Datasite’s Paik pointed out there are slightly different trends in the M&A and IPO environments in Hong Kong. “Life sciences obviously is among the core drivers for Hong Kong IPOs, with a mix of industrials and other related deals. For M&A, take privates and financing deals remain robust in Hong Kong especially in consumer retail and financial services, including fintech.”
CICC’s Angelov said the one thing that needs to be flagged to overseas investors is a new rule entitled Administrative Measures on Strategic Investment in Listed Companies by Foreign Investors. This new rule introduced relaxations in lock-up periods while reducing minimum investment thresholds.
Registration-based IPO reform on A-share stock exchanges will encourage overseas-listed companies to shift their listing to A-share to improve liquidity and valuation. “The door has just opened a little bit now, but what if that becomes the norm?” CITIC Capital’s Xin added.
UBS’ Lo emphasized that CFIUS risk remains among the primary concerns, as well as CFIUS-equivalent scrutiny in certain sensitive industries across European countries. “Chinese corporate clients initiate discussions about CFIUS and mitigation risks a lot earlier in the process. This remains the case if it is buying a company and carving out the US business to US incumbents or to the original seller, or seeking to establish what constitutes a sensitive industry,” he said.
Datasite’s Paik noted efficiency, maintaining productivity, and finding the right tools when deals get extended are crucial. Given that many more deals are being extended as of late, dealmaking has become more costly due to increased efforts and resources.
CITIC Capital’s Xin agreed and added that his firm has been trying to leverage technology and tools such as Zoom as much as possible but fundamentally, private equity investors need to see the management team, particularly in person.

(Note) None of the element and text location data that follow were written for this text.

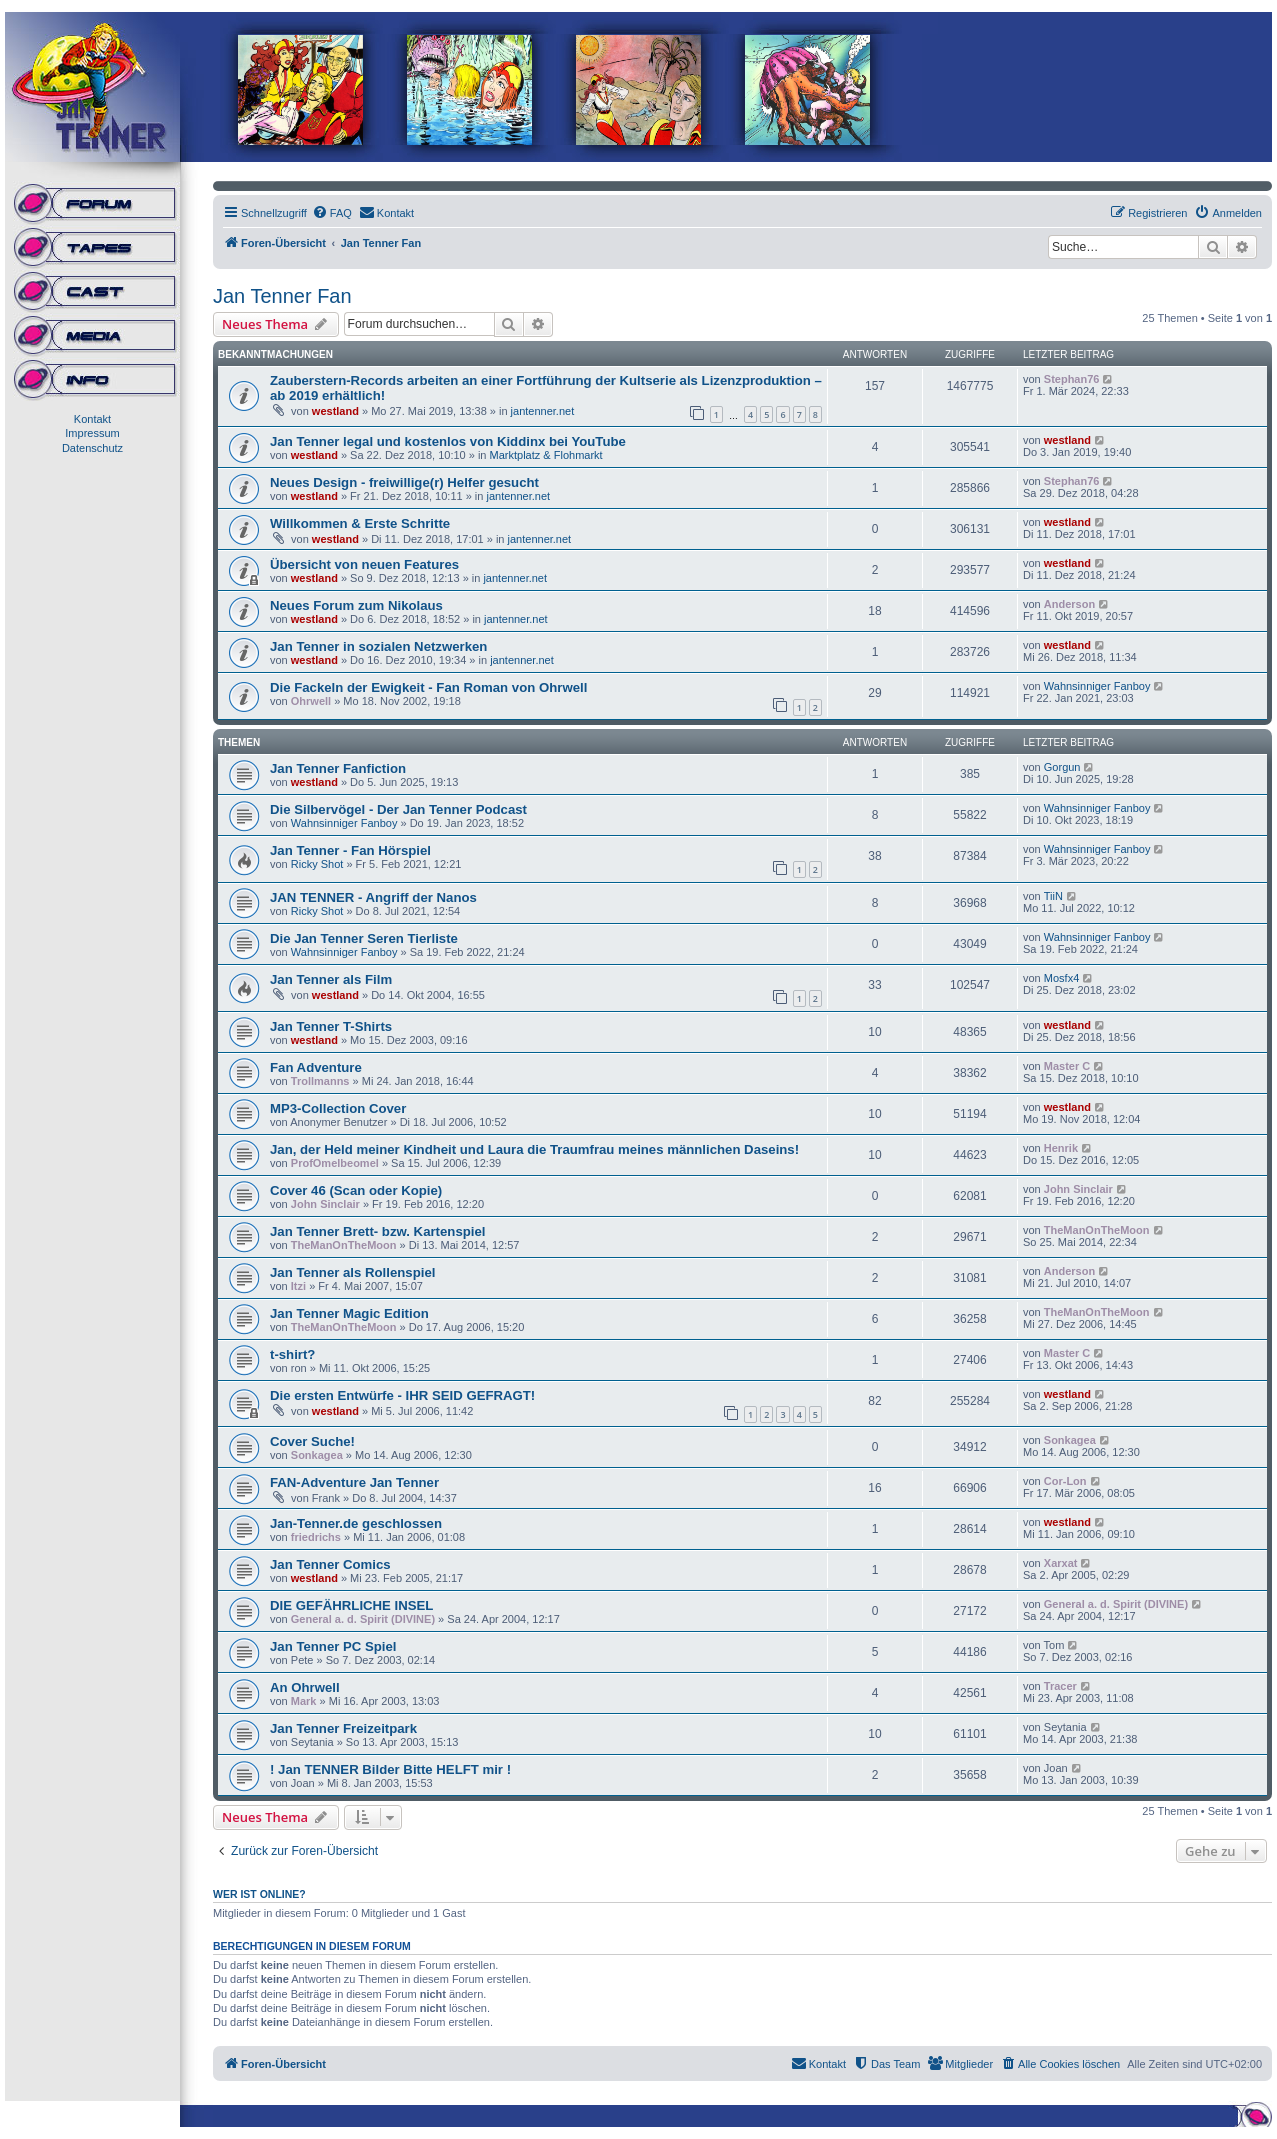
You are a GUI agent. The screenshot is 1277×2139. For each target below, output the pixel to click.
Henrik (1061, 1148)
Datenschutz (92, 448)
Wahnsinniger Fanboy (1097, 686)
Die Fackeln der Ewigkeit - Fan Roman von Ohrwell (428, 687)
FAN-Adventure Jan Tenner (354, 1482)
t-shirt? (292, 1354)
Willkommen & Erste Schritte (360, 523)
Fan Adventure (316, 1067)
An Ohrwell (305, 1687)
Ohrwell (311, 701)
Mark (304, 1701)
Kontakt (92, 419)
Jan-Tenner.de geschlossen (356, 1523)
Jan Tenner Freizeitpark (343, 1728)
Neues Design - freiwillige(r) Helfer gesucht (404, 482)
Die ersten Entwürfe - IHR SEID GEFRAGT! (402, 1395)
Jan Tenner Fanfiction (338, 768)
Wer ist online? (259, 1894)
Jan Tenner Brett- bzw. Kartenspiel (377, 1231)
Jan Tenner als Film (331, 979)
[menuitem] (332, 213)
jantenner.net (543, 411)
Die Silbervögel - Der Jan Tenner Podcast (398, 809)
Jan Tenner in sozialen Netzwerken (378, 646)
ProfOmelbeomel (335, 1163)
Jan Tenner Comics (330, 1564)
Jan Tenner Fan (282, 296)
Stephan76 (1072, 379)
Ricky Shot (317, 864)
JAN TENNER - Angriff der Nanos (373, 897)
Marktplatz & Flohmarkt (546, 455)
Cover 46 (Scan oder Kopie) (356, 1190)
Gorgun (1062, 767)
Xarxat (1061, 1563)
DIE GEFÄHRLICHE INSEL (351, 1605)
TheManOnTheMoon (344, 1245)
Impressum (92, 433)
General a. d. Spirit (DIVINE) (363, 1619)
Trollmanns (320, 1081)
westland (335, 411)
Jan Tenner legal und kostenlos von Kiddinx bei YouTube (448, 441)
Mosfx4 (1061, 978)
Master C (1067, 1066)
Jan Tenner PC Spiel (333, 1646)
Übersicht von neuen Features (364, 564)
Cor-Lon (1065, 1481)
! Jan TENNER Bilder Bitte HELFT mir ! (390, 1769)
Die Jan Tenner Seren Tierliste (364, 938)
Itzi (298, 1286)
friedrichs (316, 1537)
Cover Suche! (312, 1441)
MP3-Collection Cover (338, 1108)
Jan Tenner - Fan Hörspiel (350, 850)
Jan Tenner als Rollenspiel (352, 1272)
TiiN (1053, 896)
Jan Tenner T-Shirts (331, 1026)
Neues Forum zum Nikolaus (356, 605)
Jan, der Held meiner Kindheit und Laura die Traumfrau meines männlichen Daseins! (534, 1149)
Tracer (1060, 1686)
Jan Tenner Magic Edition (349, 1313)
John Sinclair (325, 1204)
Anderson (1069, 604)
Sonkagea (317, 1455)
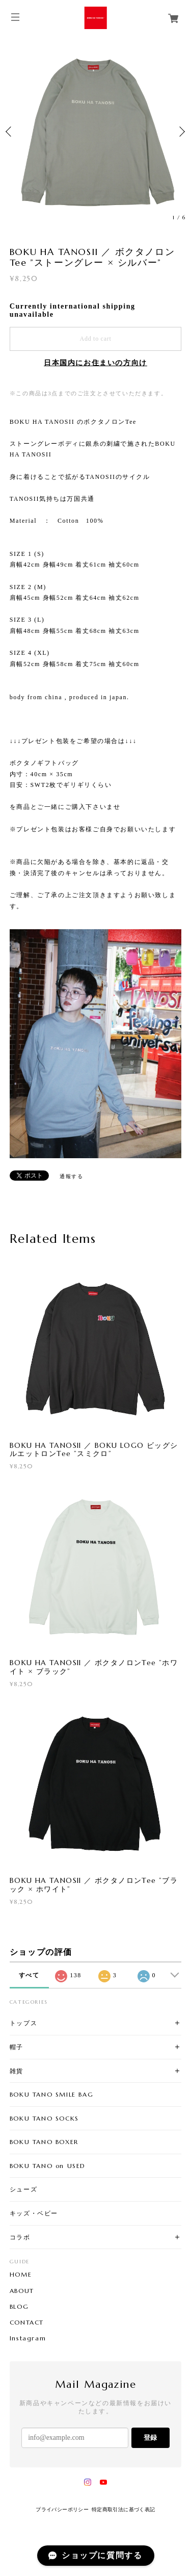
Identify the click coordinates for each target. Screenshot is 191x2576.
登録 (150, 2437)
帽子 (16, 2047)
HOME (21, 2274)
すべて (29, 1975)
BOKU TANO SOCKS (44, 2118)
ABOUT (22, 2290)
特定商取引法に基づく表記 (123, 2509)
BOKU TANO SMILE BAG (51, 2094)
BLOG (19, 2306)
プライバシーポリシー (62, 2509)
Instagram (28, 2338)
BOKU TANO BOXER (44, 2142)
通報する (71, 1176)
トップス (23, 2023)
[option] (95, 131)
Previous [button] (10, 131)
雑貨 (16, 2071)
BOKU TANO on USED (48, 2166)
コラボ (20, 2237)
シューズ (23, 2189)
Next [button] (181, 131)
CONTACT (27, 2322)
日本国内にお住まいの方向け (95, 363)
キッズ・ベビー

Deals are still getting done despite a few minor delays on the regulatory side, Norton Rose Fulbright’s Parker said. CICC’s Angelov also provided an example of where his firm was advising a major Chinese state-owned enterprise on an overseas acquisition and it was very astonishing to see that SOE fully mark up and sign the purchase agreement and final offer without setting foot in that country.